While most universities have firmly denied using social media as a factor in college admissions, it’s clear that many colleges and universities are at least looking at the social profiles of prospective students. Let’s make sure those admissions officers like what they see.
Audit your accounts
The first and most obvious piece of advice for a student applying to college is to look through all of their social accounts. Take stock of what is public and what is private. Clean up accounts that have images or messages that should have been kept private or are unrepresentative of who you are as an applicant.
It’s very hard to take back something from the internet once it’s been posted, but you can revisit how you’re presenting yourself. If you have public social media profiles, it’s time to put your best foot forward.
Set up a Google alert for yourself
Setting up a Google alert is crazy easy. Now might be a good time to set one up for your name. It’ll be a fast way to monitor whenever your name appears online (more or less). Perhaps you’ll stumble upon an article about your participation in local theater or community service that merits inclusion in your college applications.
Use social as an opportunity to show your personality
This process is a larger exercise in digital citizenship and maintaining a positive digital footprint.
That doesn’t mean deleting everything or switching everything to private mode if you don’t want to. Showcase interests and hobbies that mean a lot to you. Show your human side. Tweet something funny or endearing or inspiring. It’s okay to be you. Make an application officer who looks up your Facebook/Twitter/Pinterest/Snapchat glad he or she did.
Related tip: follow the schools you’re interested in applying to. Like their pages and share their content. Perhaps you could use social media to ask the schools you're applying to informed questions as a prospective student.
For a smart user, social media doesn’t have to be something you worry about during your application process. Your accounts might just help you research your college decision and stand out from your (less-digital-savvy) peers.

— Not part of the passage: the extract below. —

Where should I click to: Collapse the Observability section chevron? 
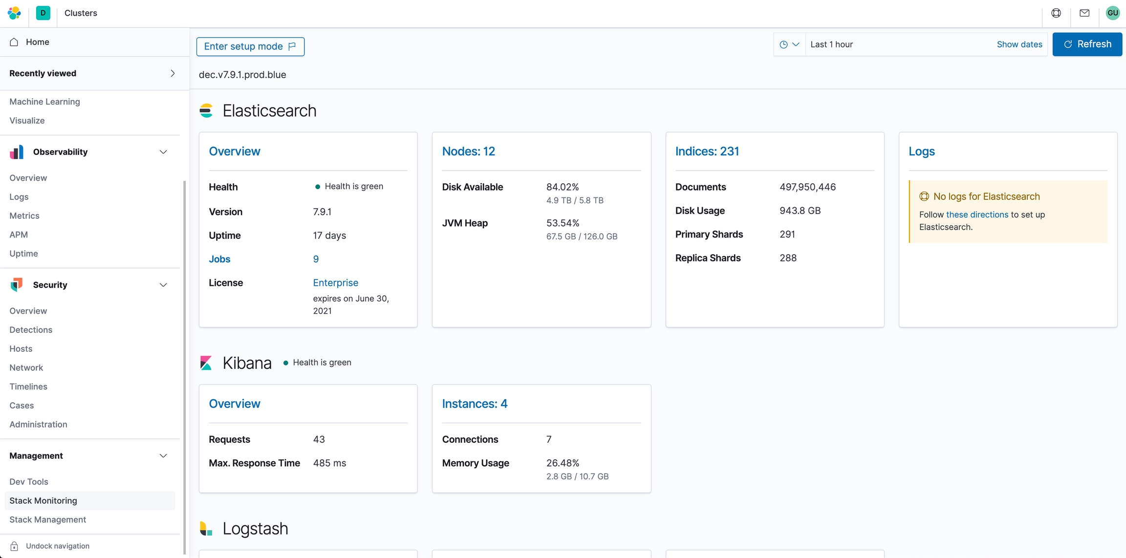tap(163, 152)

Another no-brainer here: keep it positive on social, when possible. In general, it’s a good rule of thumb to keep petty complaints offline (or on private accounts). Positivity looks good on you.
Find a social media mentor
If in doubt, find yourself a social media mentor. Look for someone you can connect with across all of the social networks you use and who can be trusted to let you know when you might want to revisit something you sent out into the interwebs. Having a social media bestie who can serve as a second pair of eyes as you like and share and snap isn’t the worst idea.